(Jobs)
a – In the guide on financial advisors and student loans, why could getting married work in either direction for repaying student loans? Answer in one to three sentences.
b – Answer these questions from the guide on financial advisors and student loans. Put each answer on its own line, marked like its question.
(i) What is a typical financial advisor fee?
(ii) Besides enrolled students, which two groups may advisors work with?
(iii) Who else does the guide suggest talking to about cosigned loans in a divorce?
c – Copy a passage word for word from the guide on financial advisors and student loans, starting at "Student loans in" and ending at "federal student loans?".

──────── Document section

Financial advisors can guide clients dealing with student loan debt. Advisors may offer general advice as part of a more comprehensive financial planning strategy or specialize in aiding borrowers in certain professions, such as physicians or attorneys.
A financial advisor could help you make a realistic plan to repay your student loan debt. Understanding how to find the right advisor and what you might get in return for the fees you’ll pay is essential.
In this guide:
- Can a financial advisor help with student loans?
- Where to find a financial advisor to help with student loans
- Alternatives for student loan help
Can a financial advisor help with student loans?
Financial advisors can advise on several topics, including student loan debt and college planning.
Advisors may work with:
- Enrolled students
- Parents who take out federal PLUS Loans
- Parents or other adults who cosign private student loans on behalf of a child
Before working with a financial advisor, ensure you understand what it might cost. Many advisors offer a free initial consultation and only charge fees if you use their services. A typical financial advisor fee is 1% of assets under management (AUM), though some may charge hourly or flat rates.
Whether it makes sense to hire a financial advisor depends on what you need help with. For instance, you may seek out an advisor for the following:
- Creating a repayment plan
- Reconciling student loan default
- Navigating the loan application process if you’re still in school
>>Read more: Who can I talk to about student loans?
Student loans in repayment
Hiring a financial advisor could be to your advantage if you’re trying to repay student loan debt while balancing other financial goals. An advisor can review your repayment strategy and offer advice.
For instance, you might ask an advisor the following questions:
- Does it make sense to consolidate federal student loans?
- Is federal loan forgiveness a possibility? If so, does my current repayment plan allow for that?
- How would choosing an income-driven repayment plan for federal loans affect the total amount of debt repaid?
- How will taking a deferment or forbearance affect loan repayment? Does it matter if loans are Subsidized or Unsubsidized?
- I have multiple loans, federal and private. What is the most efficient order in which to pay them off?
- Would refinancing private student loans save any money?
- Is it wise to refinance private student loans to a shorter or longer term?
- What are the pros and cons of combining federal and private loans?
- Is it wise to start investing now or prioritize student loan repayment?
You might also talk to a financial advisor if you’re anticipating a significant life change and wonder how that may affect your ability to repay student loans. Getting married, for example, could mean more income to repay loans. However, you might multiply your debt obligations if your new spouse also has student loan debt.
Likewise, you may be concerned about how getting divorced would affect you if you cosigned private student loans for your spouse or they cosigned loans for you. Talking to your advisor and a divorce attorney can help you decide how to handle those debts fairly and equitably.
Meeting with an advisor who’s keeping a close eye on federal student loan initiatives could help. For example, President Biden’s student loan policies would provide federal loan forgiveness to eligible borrowers. An advisor who’s up to date on the latest student loan industry news could help you take advantage of new developments as they arise.
Financial advisor for delinquent or defaulted student loans
Falling behind on student loan payments isn’t ideal, but if it happens, an advisor could help you get back on track.
Issues an advisor may be able to help with include:
- Understanding federal student loan delinquency rules and when you’re considered in default on your loans.

────────────────
──────── Information provided

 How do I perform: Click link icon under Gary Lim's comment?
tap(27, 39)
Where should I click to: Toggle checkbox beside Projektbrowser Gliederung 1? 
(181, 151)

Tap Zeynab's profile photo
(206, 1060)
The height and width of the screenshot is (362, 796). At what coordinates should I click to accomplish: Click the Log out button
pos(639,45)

────────────────

(Answer list)
a – Getting married could mean more income is available to repay the loans. However, if the new spouse also has student loan debt, the couple's debt obligations could multiply.

b –
(i) 1% of assets under management (AUM)
(ii) Parents who take out federal PLUS Loans, and parents or other adults who cosign private student loans on behalf of a child
(iii) A divorce attorney

c –
Student loans in repayment
Hiring a financial advisor could be to your advantage if you’re trying to repay student loan debt while balancing other financial goals. An advisor can review your repayment strategy and offer advice.
For instance, you might ask an advisor the following questions:
- Does it make sense to consolidate federal student loans?